Se analizan las relaciones de salud mundiales, regionales y bilaterales internacionales de Malasia con el telón de fondo histórico de la política exterior del país. Malasia siempre ha participado en organismos multilaterales, sobre todo en la Organización Mundial de la Salud (OMS), pues tales organismos forman parte de la urdimbre de larga data de la «buena ciudadanía internacional». Las amenazas que suponen las enfermedades infecciosas para la salud humana y la actividad económica han causado una intensificación y una formalización organizacional de la diplomacia de Malasia en el terreno de la salud, tanto a nivel regional como a nivel bilateral. Esa diplomacia ha sentado además las bases para el desarrollo de un conjunto más amplio de relaciones de cooperación que van más allá de la mera respuesta a las amenazas de pandemias. Conforme Malasia se aproxima al estatus de país «desarrollado», su sector de la salud se integra cada vez más en la economía mundial gracias a las iniciativas conjuntas de investigación y desarrollo y a las inversiones transnacionales. Al mismo tiempo, el país dispondrá de los recursos tecnológicos, financieros y humanos necesarios para desempeñar una función altruista ampliada en la salud mundial y regional.



 

 

Introduction

Health has increasingly become a significant element in foreign policy for both major and smaller countries, extending beyond their formal membership in global health agencies to feature more prominently in regional and bilateral relations. In this article, this phenomenon is explored through a case study of Malaysia that examines the motivations for health diplomacy, and illustrates the institutions and mechanisms for its conduct. It is argued that the narrow imperatives of national security imposed by fears of contagious diseases are giving way to a broader, more positive and collaborative diplomacy of health, with the potential for increased altruism. This study's conclusions are applicable to other middle-income countries of similar size.

In exploring connections between health and foreign policy, Fidler has suggested a useful hierarchy of functions.1 The principal goal of foreign policy is to ensure national security; this is followed by a concern with serving economic interests through promoting trade, commerce and investment. These goals are, in turn, furthered by the fostering of order and stability. Finally, human rights may be served through the provision of humanitarian assistance.

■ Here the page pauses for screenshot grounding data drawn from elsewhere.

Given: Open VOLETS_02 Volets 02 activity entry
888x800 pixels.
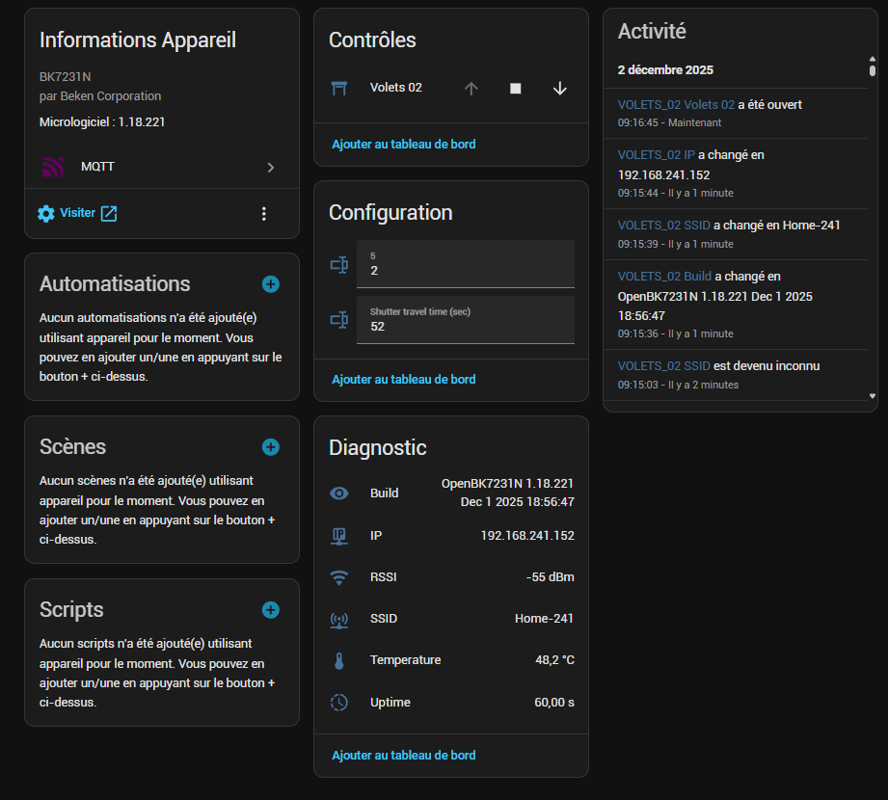Looking at the screenshot, I should 676,105.
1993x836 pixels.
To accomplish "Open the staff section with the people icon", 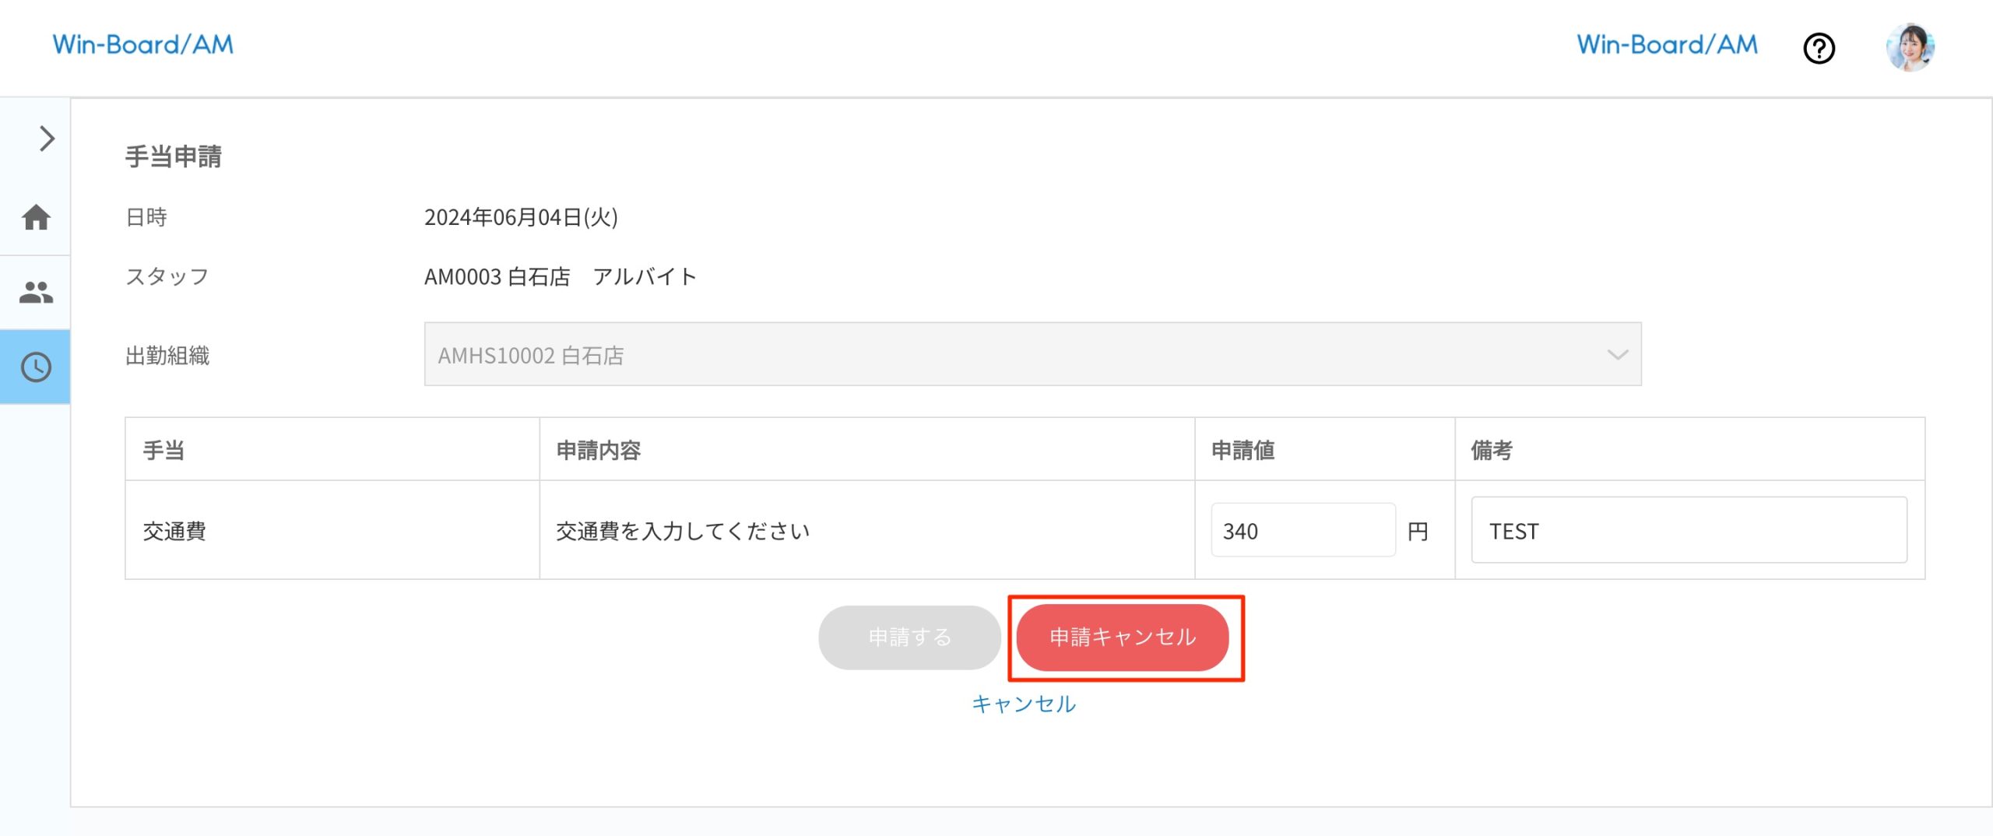I will pos(35,291).
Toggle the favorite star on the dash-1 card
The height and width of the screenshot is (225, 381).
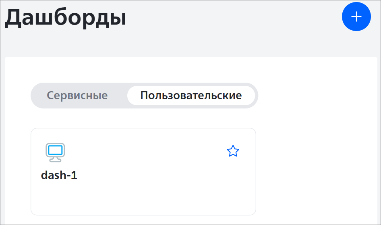pyautogui.click(x=233, y=151)
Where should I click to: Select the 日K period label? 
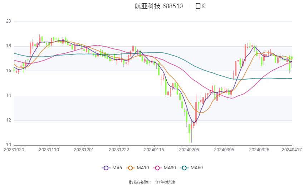pos(200,6)
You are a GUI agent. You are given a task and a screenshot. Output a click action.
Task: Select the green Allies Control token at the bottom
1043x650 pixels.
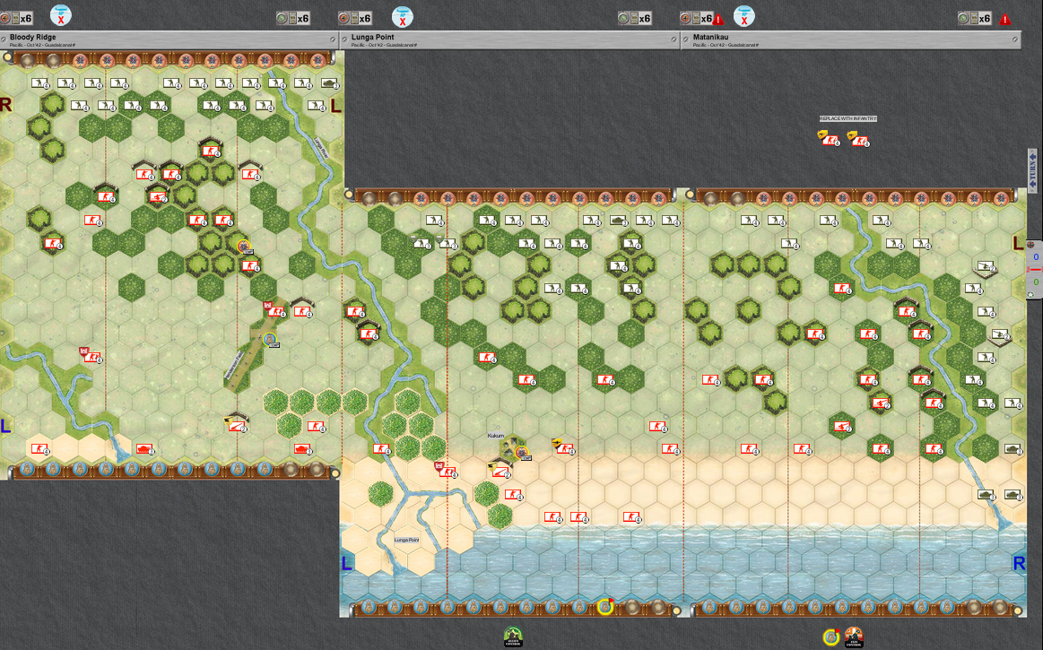point(512,637)
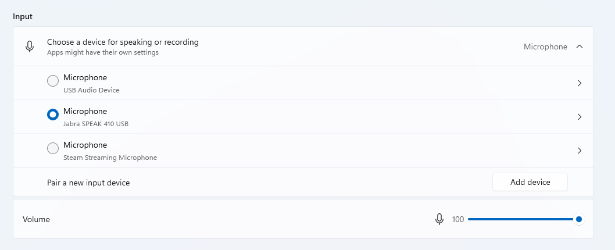Viewport: 615px width, 250px height.
Task: Click the Add device button
Action: [530, 182]
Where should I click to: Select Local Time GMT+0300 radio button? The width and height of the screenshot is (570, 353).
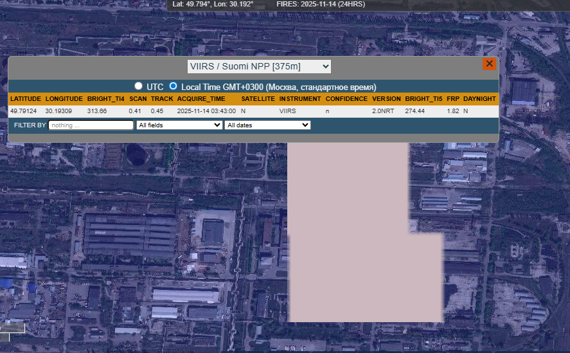173,86
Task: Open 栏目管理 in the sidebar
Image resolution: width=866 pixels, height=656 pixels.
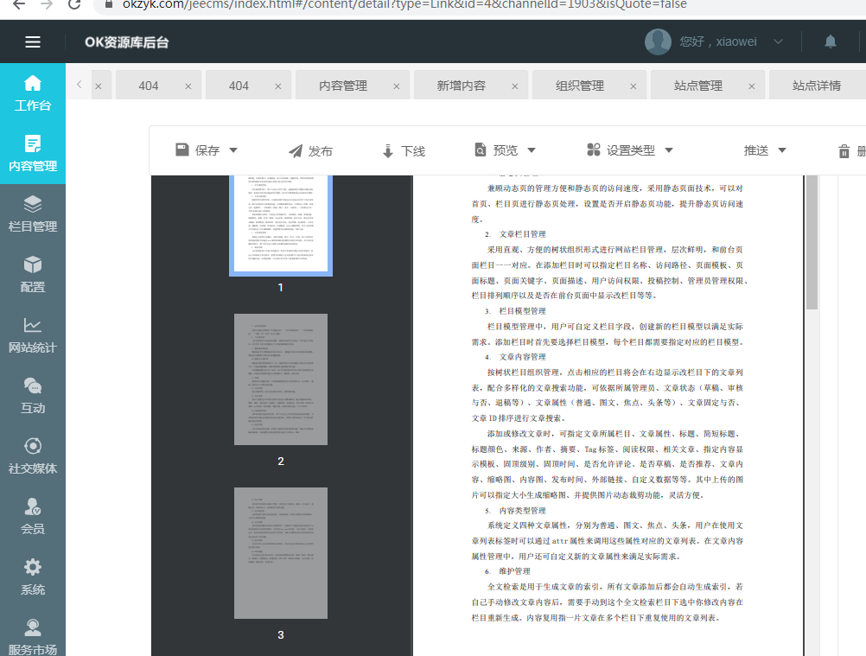Action: pyautogui.click(x=33, y=214)
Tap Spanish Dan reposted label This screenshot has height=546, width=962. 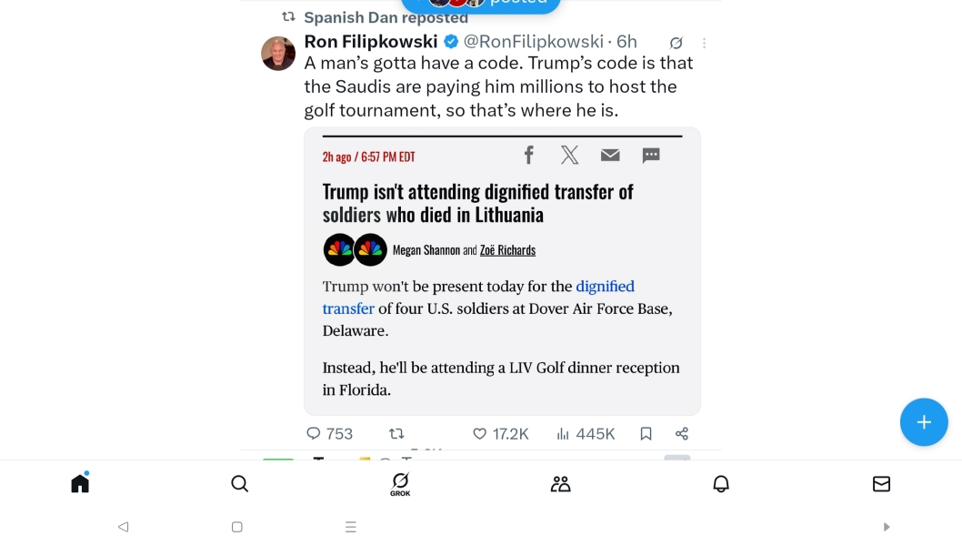pos(386,16)
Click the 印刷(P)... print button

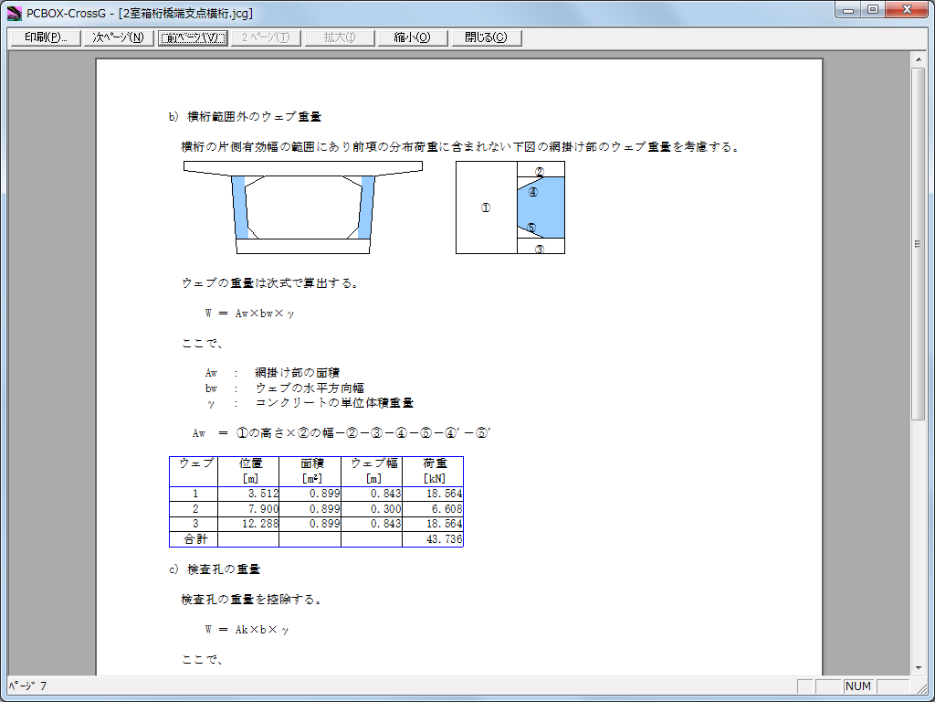pyautogui.click(x=46, y=37)
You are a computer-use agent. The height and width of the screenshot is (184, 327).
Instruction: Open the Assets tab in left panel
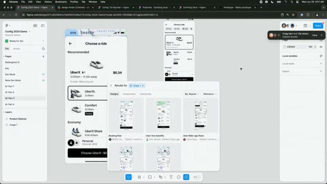point(16,48)
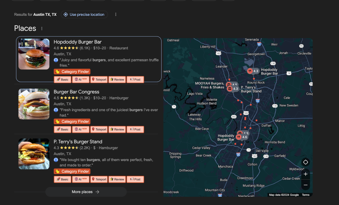Open P. Terry's Burger Stand listing title
The width and height of the screenshot is (339, 205).
(78, 142)
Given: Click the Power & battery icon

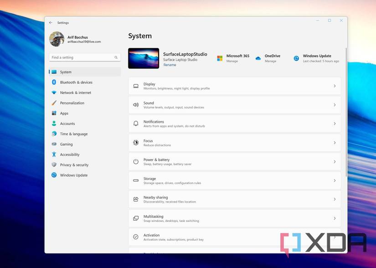Looking at the screenshot, I should pos(135,161).
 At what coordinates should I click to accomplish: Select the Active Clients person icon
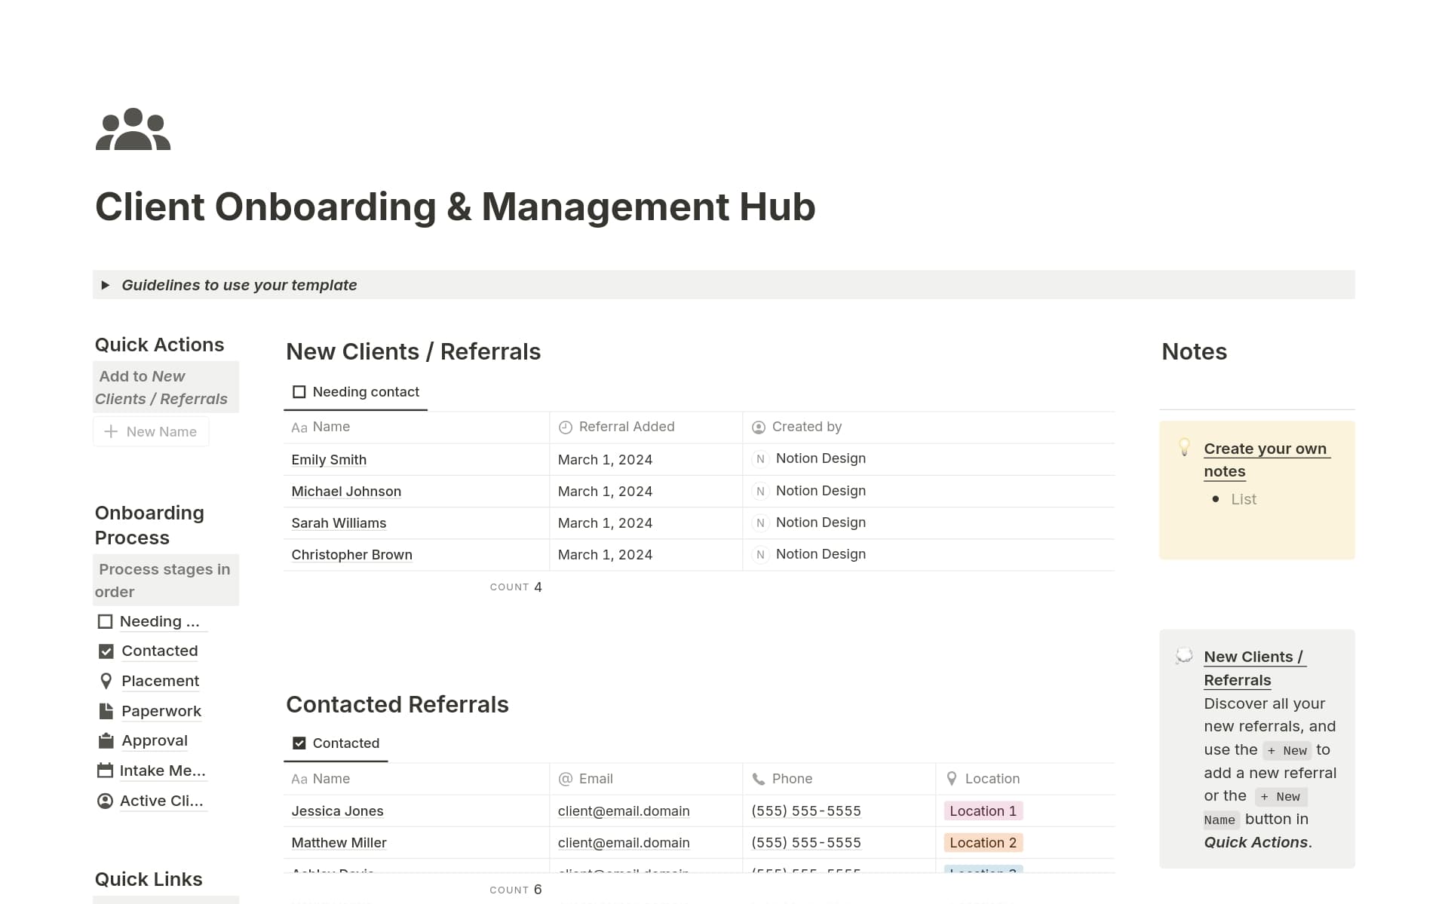tap(106, 801)
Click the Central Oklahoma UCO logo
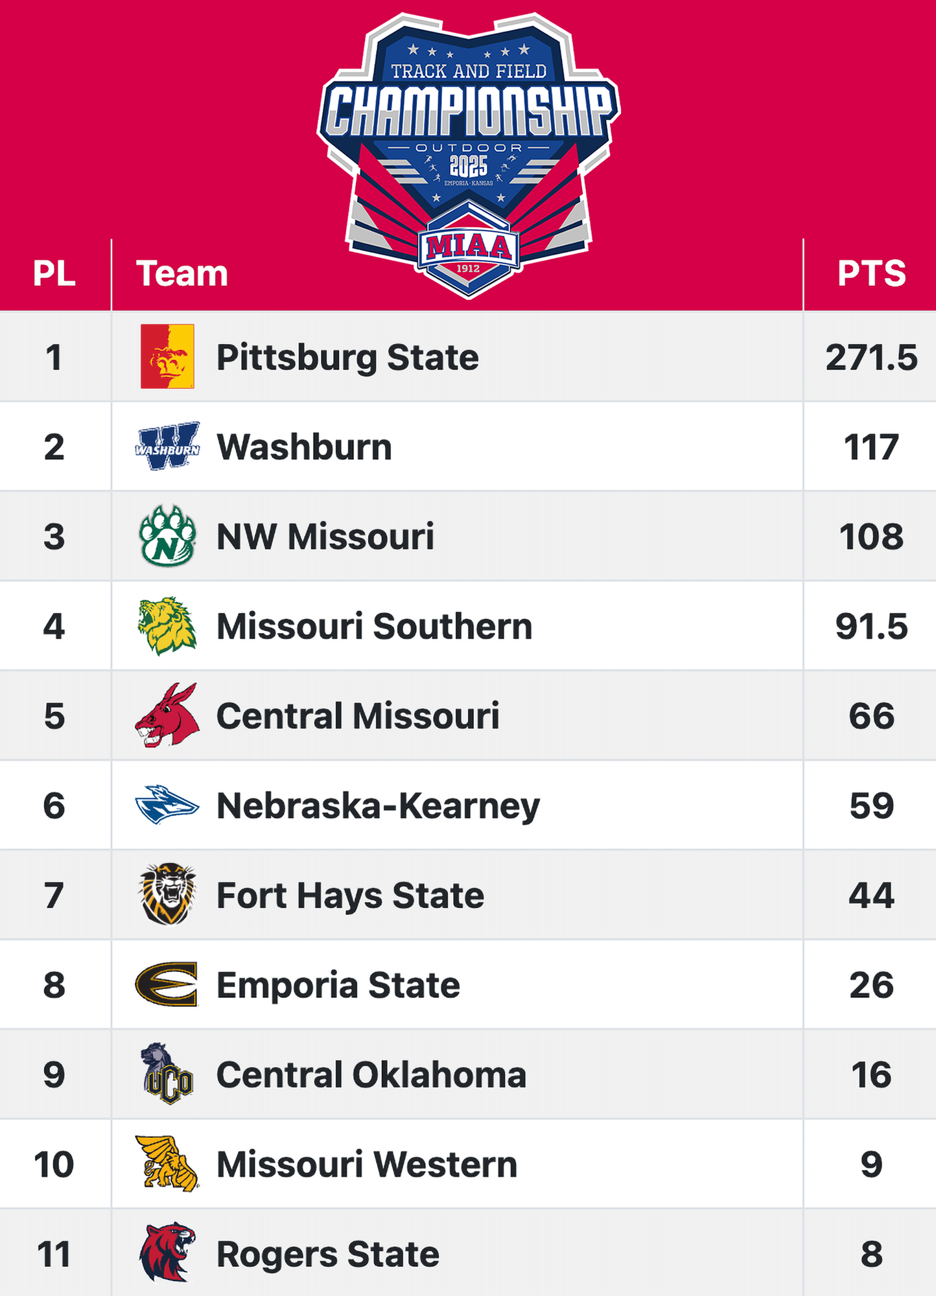The image size is (936, 1296). 167,1074
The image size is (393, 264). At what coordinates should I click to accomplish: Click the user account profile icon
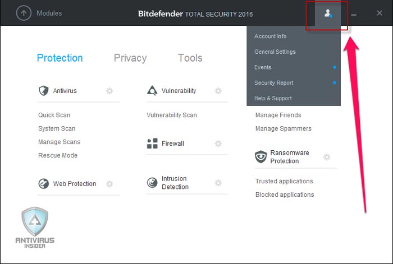328,13
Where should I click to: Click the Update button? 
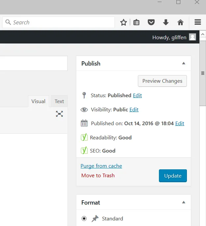[173, 176]
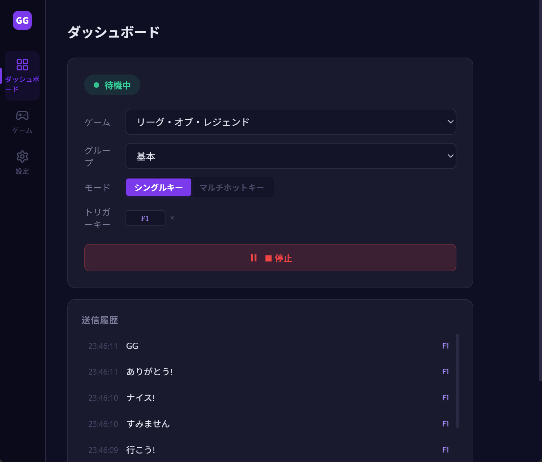
Task: Select the dashboard grid icon in the sidebar
Action: pos(22,65)
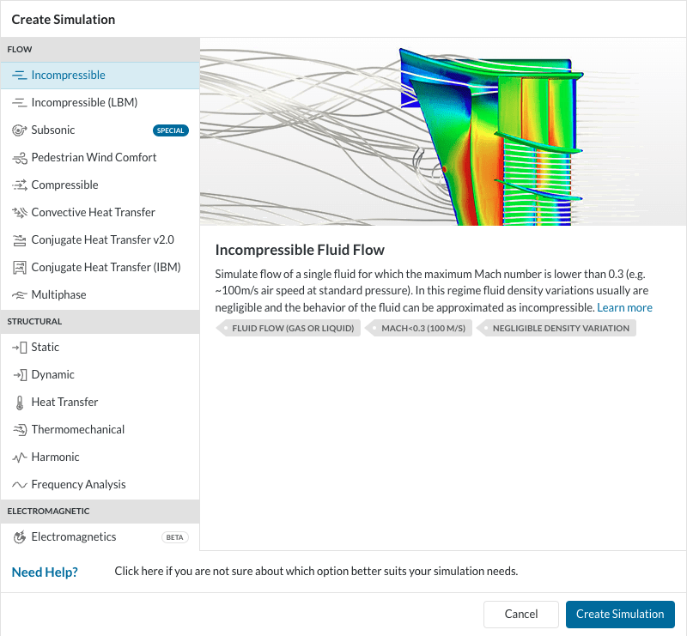Click the Frequency Analysis icon

tap(17, 484)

Elements of this hierarchy are reflected in Malaysia's international health relations. Its professed foreign policy priorities include socioeconomic and political linkages within its immediate geographical region, and in particular with the Association of Southeast Asian Nations (ASEAN); self-identifying as an Islamic country; and undertaking a broad commitment to global citizenship through membership in the United Nations and other international bodies, including the Commonwealth of Nations. While seeking an engagement with, and openness to, the global economy, Malaysia also reserves the right to criticize what it sees as the unjust consequences of economic globalization, many of which have ramifications for human health.2

 

Malaysia and WHO

Malaysia is actively involved in WHO and is affiliated to the Western Pacific Region. The country office for Brunei Darussalam, Malaysia and Singapore is located in Kuala Lumpur. There are seven WHO collaborating centres in Malaysia, most of which are government agencies. They are concerned with research into health systems, pharmaceuticals and tropical contagious diseases. Such collaborations provide valuable international linkages and recognition for Malaysian technical leadership in these specialized areas.

Malaysia's regional role in assisting the development of WHO's Framework Convention on Tobacco Control illustrates the importance of international health diplomacy in furthering public health and the influence that such international agreements can have upon public policy in individual countries. A meeting in Penang in 2001, hosted by the Malaysian Government, WHO and the National Poison Centre of Universiti Sains Malaysia, not only galvanized regional support for the framework but also helped strengthen domestic efforts to engage the Malaysian Government with this global initiative. The meeting decided that regional meetings would be based upon membership of ASEAN groupings, rather than those of WHO. This decision to bypass WHO regional arrangements highlights a longstanding logistical problem for Malaysia and other ASEAN countries in their participation in WHO. Indonesia, Myanmar and Thailand are grouped within the South-East Asia Region, while the other members of ASEAN are in the Western Pacific Region.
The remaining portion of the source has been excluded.